We were barely a half hour into this, and she’d already dismissed him as basic. There was no recovery from that point.
She did it, Joe
The expectations for Harris prior to the debate were astronomical. An early CNN headline from Tuesday blared, “Harris face a nowhere-to-hide moment in upcoming debate, and the price of failure is enormous.” I know that the media is annoyed that Harris won’t give them hourly interviews, but that classic Martha and the Vandellas song applies more to Trump. He’s the one who ghosted on the Republican primary debates. The media mostly spun Trump’s cowardice as a savvy political move. CNN’s Stephen Collinson, who wrote the piece cited above, noted in 2023 that “Trump can get away with skipping a debate but can’t evade legal consequences.” Well, he was right about the debates, at least.
CNN’s Harry Enten furthered this “do or die for Harris” narrative when he posted on social media, “Tonight is pretty much all about Kamala Harris. Undecided voters dislike Donald Trump and have made up their mind on him. About half of undecideds, on the other hand, want to learn more about Harris. Can Harris seize the opportunity with these folks tonight?”
So, Harris must prove herself to people who already know that Trump’s a crawling piece of slime. They are apparently the type of people who can’t choose between Domino’s and the new pizza joint that just opened. Sure, a Domino’s pizza tastes indistinguishable from the box it came in, but the new pizza joint owner needs to sit down and explain their dough recipe in detail before undecideds can make a call.
The idea that there are no stakes for Trump because he’s so awful ignores that Trump is the Republican presidential nominee and his actions reflect on the entire party. When Barack Obama delivered a lackluster debate performance against Mitt Romney, the press coverage focused on how Democrats were in full panic mode.
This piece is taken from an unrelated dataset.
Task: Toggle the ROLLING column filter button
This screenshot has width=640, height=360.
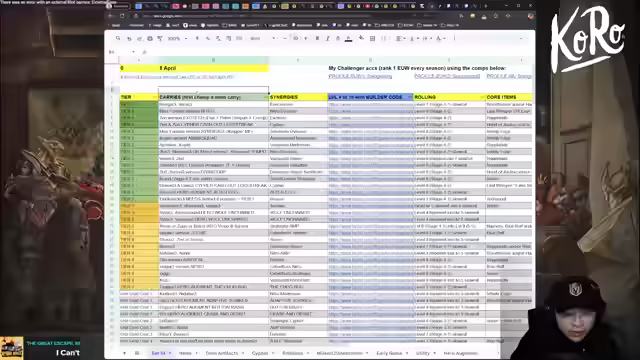Action: point(482,97)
Also, Romney didn’t win that debate because he pummeled Obama with a nonstop barrage of brutal “yo mama” jokes. He appeared engaged and thoughtful, even when listening to Obama’s answers, while Obama seemed sullen and bored. Somehow though, the media doesn’t think Trump saying he heard Harris “put out” won’t have a negative down ballot effect.
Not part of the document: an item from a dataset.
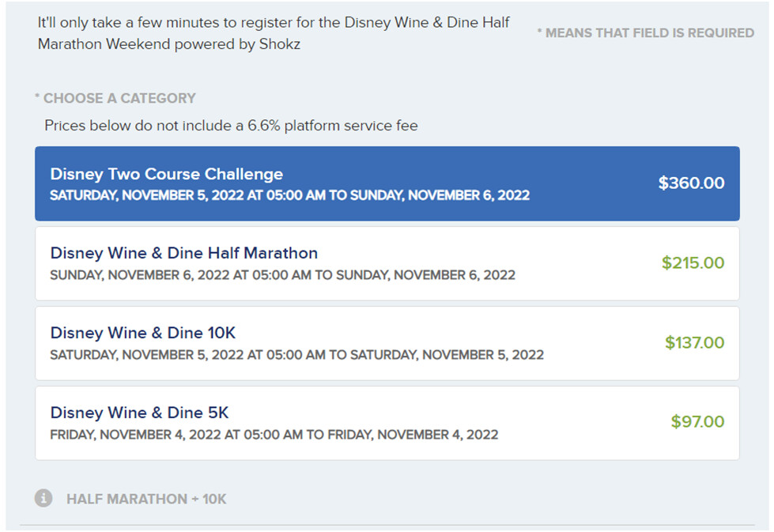The image size is (774, 532).
Task: Click the Choose a Category heading
Action: [115, 98]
Well, if Harris entered the debate under tremendous pressure, you can now call her “Diamond Kamala.” She hit every point she needed, presenting herself as a calm, collected leader in stark contrast to the mad MAGA king. She called Trump for what he is early on, making it clear she expected him to lie non-stop and resort to ad hominem attacks. “Stop with the continuous lying about this stuff,” she said at one point.
She baited Trump at every opportunity and he couldn’t stop reaching for the cheese. This is what happens when your debate prep team consists of Matt Gaetz and Tulsi Gabbard. Mocking his low-energy rallies rattled him so much that he lost it completely and started ranting about Haitian immigrants in Ohio eating people’s cats, like they’re all Gordon Shumway. She laughed in his face, which is her version of Ronald Reagan’s “there you go again,” except Jimmy Carter was discussing health care not feline homicide.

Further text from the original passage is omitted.